Мелита ласково ей улыбнулась и сказала:
— И знаешь, и нет.
— Кто же это такой?
— Иисус Галилейский.
Марема положила большие пальцы обеих рук себе на уши и, закрыв остальными перстами свои глаза, затрясла головою в знак того, что она ничего в этом не понимает ни одним из своих чувств. Но Мелита привлекла ее к себе, уложила рядом с собою в постель и, лаская ее, стала ей говорить, что жизнь на земле ей не представляется целью, достойною забот и стараний; что все радости жизни слишком быстротечны и оставляют после себя одну пустоту и страданье, что «союз сердец», который воспевают певцы, — нимало не надежен, если он основан на влечениях страсти, — что как бы ни укрепляли такой союз, он никогда и ни от чего не получит всегдашней прочности, а истинен и крепок один лишь союз — это союз тех людей, которые сопрягают себя под одно иго по схожести мыслей и по согласию в разумении жизни…

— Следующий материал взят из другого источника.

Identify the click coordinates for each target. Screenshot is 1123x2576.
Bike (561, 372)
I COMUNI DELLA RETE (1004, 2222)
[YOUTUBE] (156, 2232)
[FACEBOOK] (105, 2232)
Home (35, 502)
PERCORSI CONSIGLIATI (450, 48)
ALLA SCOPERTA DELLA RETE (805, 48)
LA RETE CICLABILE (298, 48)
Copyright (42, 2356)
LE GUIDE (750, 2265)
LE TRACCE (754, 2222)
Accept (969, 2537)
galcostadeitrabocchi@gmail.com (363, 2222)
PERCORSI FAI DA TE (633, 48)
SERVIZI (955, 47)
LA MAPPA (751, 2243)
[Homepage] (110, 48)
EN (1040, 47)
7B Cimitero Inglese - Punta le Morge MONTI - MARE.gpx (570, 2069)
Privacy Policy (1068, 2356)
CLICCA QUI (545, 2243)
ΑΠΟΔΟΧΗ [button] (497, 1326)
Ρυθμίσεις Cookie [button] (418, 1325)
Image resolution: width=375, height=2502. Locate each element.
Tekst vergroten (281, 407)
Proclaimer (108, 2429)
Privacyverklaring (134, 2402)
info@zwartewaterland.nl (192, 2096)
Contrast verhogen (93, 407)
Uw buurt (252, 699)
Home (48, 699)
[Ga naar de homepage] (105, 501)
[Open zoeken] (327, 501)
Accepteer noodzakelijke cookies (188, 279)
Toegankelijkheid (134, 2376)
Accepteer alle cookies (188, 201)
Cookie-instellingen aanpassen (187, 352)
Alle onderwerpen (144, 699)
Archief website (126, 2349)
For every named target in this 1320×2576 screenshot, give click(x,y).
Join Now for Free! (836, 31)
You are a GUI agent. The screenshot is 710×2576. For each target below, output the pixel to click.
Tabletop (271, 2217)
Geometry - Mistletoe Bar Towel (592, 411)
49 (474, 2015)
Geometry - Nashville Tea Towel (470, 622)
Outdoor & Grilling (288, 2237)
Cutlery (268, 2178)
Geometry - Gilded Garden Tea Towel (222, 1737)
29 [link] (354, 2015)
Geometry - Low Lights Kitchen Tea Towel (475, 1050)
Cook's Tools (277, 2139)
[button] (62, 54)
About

— И вот, — добавила Мелита, после долгого развития своих соображений в этом духе, — вот тот союз, о котором можно говорить как о прочном благе — об исполнении закона жизни земной, учрежденной для приготовления нас к какой-то другой, высшей цели, нам неизвестной. Но кто же из нас всех так единомыслен и так схоже настроен, чтобы слиться друг с другом? Я надеюсь, что это не я и не невинный Пруденций. Разве ему мир и назначение в нем человека представляется тем же, чем мне?
— О, это было бы страшно, Мелита!
— Быть может. А мне кажется страшно другое… страшно соединиться на одном ложе с человеком, с которым меня ничто не соединяет духовно, а разве только одно бунтованье плоти и крови… О, как ужасно и страшно, должно быть, проснуться после этой опьяняющей ночи, что вы называете вашей «любовью»!.. Как надо будет дрожать, чтобы плодом этих объятий не явилися дети, о научении которых мать должна будет спорить с их же отцом!